[Rows on where targets appear]
**********
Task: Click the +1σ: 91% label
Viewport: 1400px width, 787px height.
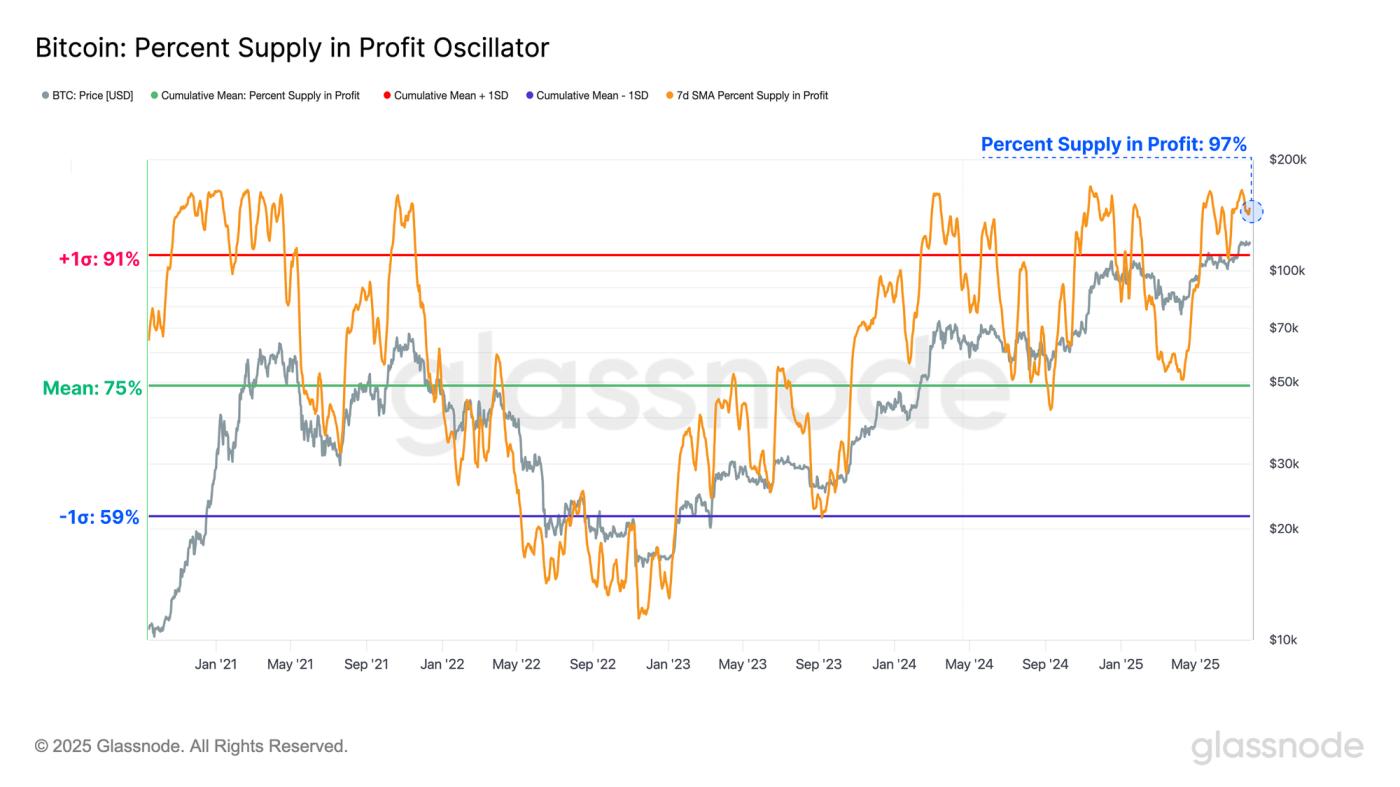Action: coord(99,259)
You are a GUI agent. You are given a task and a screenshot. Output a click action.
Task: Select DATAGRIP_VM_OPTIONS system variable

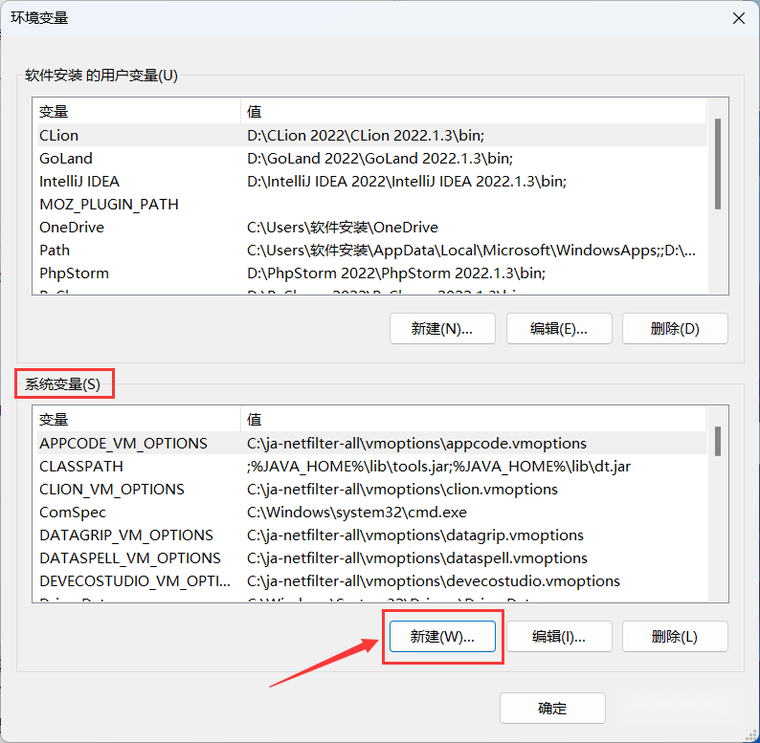pyautogui.click(x=371, y=535)
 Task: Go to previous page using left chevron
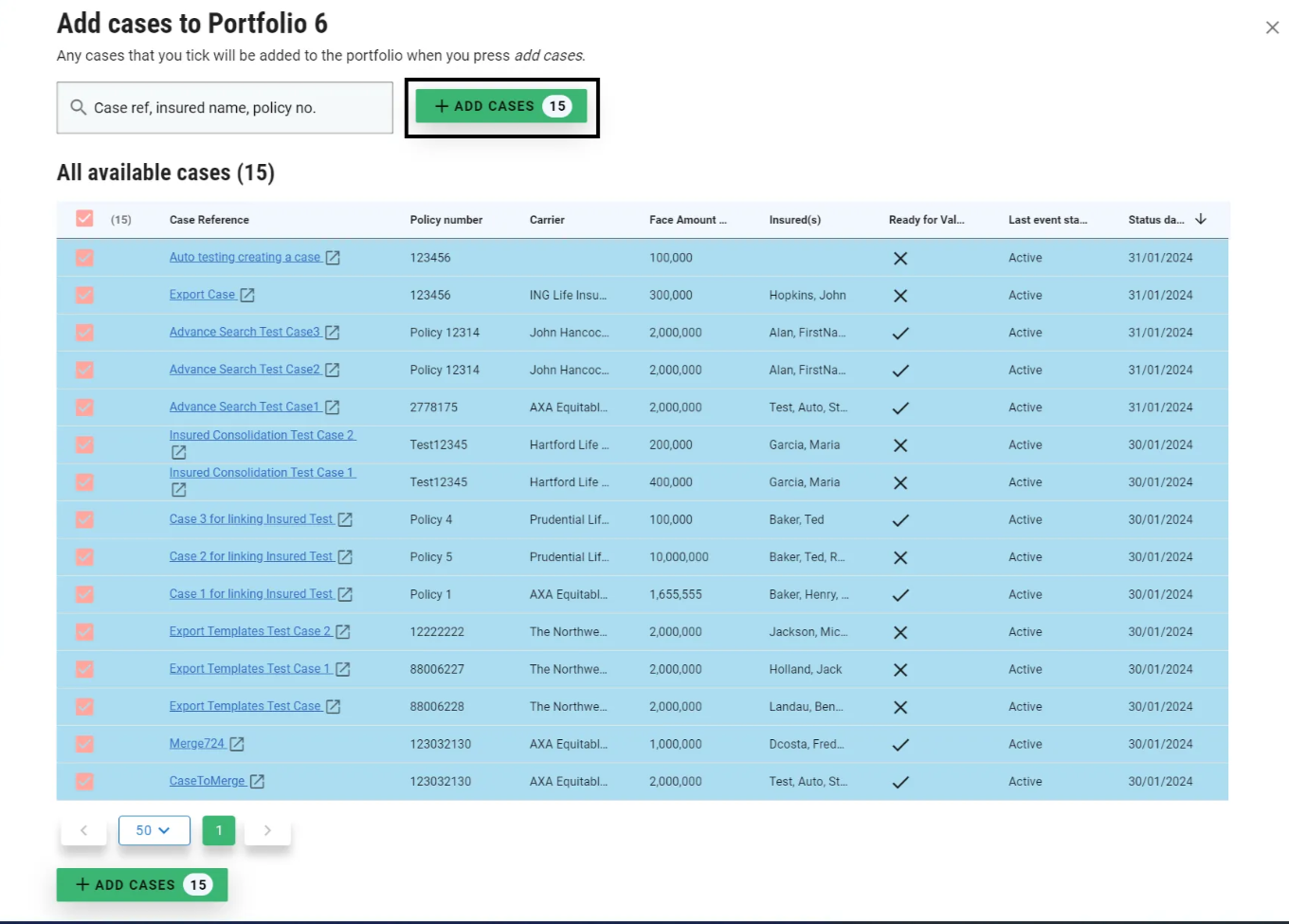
**********
Turn the lines of the entries above into a numbered list, skipping blank lines and leaving the pictures out.

1. Task: Click the +1σ: 91% label
2. Viewport: 1400px width, 787px height.
3. Action: coord(99,259)
4. You are a GUI agent. You are given a task and a screenshot. Output a click action.
5. Task: Select DATAGRIP_VM_OPTIONS system variable
6. pyautogui.click(x=371, y=535)
7.  Task: Go to previous page using left chevron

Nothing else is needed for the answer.